EXERCISE AIM:
Please reproduce every one of the entries below word for word, changing nothing.

RAW RECORDS:
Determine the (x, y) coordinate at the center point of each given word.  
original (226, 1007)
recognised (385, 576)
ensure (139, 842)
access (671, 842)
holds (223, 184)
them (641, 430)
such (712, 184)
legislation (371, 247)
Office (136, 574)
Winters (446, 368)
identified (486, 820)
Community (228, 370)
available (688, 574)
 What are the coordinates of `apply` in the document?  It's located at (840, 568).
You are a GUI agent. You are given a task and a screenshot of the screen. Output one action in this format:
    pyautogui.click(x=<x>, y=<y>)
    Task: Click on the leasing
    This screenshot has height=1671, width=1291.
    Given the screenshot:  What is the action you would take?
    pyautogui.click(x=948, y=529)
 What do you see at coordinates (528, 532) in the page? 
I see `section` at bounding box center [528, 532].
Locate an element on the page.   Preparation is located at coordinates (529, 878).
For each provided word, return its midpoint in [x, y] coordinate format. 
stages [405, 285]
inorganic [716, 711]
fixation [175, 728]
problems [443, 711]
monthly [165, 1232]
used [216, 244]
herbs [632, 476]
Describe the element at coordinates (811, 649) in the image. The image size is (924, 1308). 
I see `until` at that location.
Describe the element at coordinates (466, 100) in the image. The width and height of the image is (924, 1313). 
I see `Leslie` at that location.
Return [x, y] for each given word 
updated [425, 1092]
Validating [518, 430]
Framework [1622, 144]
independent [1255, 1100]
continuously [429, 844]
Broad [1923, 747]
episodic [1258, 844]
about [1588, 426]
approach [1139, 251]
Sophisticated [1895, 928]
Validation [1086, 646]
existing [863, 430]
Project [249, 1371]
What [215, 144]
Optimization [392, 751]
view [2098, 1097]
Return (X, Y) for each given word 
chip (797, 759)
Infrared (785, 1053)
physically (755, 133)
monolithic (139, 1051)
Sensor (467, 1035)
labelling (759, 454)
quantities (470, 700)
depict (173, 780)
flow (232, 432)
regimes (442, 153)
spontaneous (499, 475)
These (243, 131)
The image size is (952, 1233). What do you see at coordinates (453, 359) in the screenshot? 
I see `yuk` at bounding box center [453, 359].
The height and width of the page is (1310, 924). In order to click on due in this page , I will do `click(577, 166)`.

ANSWER BELOW:
Determine the (x, y) coordinate at the center point of each given word.  
original (226, 1007)
recognised (385, 576)
ensure (139, 842)
access (671, 842)
holds (223, 184)
them (641, 430)
such (712, 184)
legislation (371, 247)
Office (136, 574)
Winters (446, 368)
identified (486, 820)
Community (228, 370)
available (688, 574)
 What are the coordinates of `apply` in the document?  It's located at (840, 568).
You are a GUI agent. You are given a task and a screenshot of the screen. Output one action in this format:
    pyautogui.click(x=<x>, y=<y>)
    Task: Click on the leasing
    This screenshot has height=1671, width=1291.
    Given the screenshot:  What is the action you would take?
    pyautogui.click(x=948, y=529)
 What do you see at coordinates (528, 532) in the page? 
I see `section` at bounding box center [528, 532].
Locate an element on the page.   Preparation is located at coordinates (529, 878).
For each provided word, return its midpoint in [x, y] coordinate format. 
stages [405, 285]
inorganic [716, 711]
fixation [175, 728]
problems [443, 711]
monthly [165, 1232]
used [216, 244]
herbs [632, 476]
Describe the element at coordinates (811, 649) in the image. The image size is (924, 1308). 
I see `until` at that location.
Describe the element at coordinates (466, 100) in the image. The width and height of the image is (924, 1313). 
I see `Leslie` at that location.
Return [x, y] for each given word 
updated [425, 1092]
Validating [518, 430]
Framework [1622, 144]
independent [1255, 1100]
continuously [429, 844]
Broad [1923, 747]
episodic [1258, 844]
about [1588, 426]
approach [1139, 251]
Sophisticated [1895, 928]
Validation [1086, 646]
existing [863, 430]
Project [249, 1371]
What [215, 144]
Optimization [392, 751]
view [2098, 1097]
Return (X, Y) for each given word 
chip (797, 759)
Infrared (785, 1053)
physically (755, 133)
monolithic (139, 1051)
Sensor (467, 1035)
labelling (759, 454)
quantities (470, 700)
depict (173, 780)
flow (232, 432)
regimes (442, 153)
spontaneous (499, 475)
These (243, 131)
The image size is (952, 1233). What do you see at coordinates (453, 359) in the screenshot? 
I see `yuk` at bounding box center [453, 359].
The height and width of the page is (1310, 924). In order to click on due in this page , I will do `click(577, 166)`.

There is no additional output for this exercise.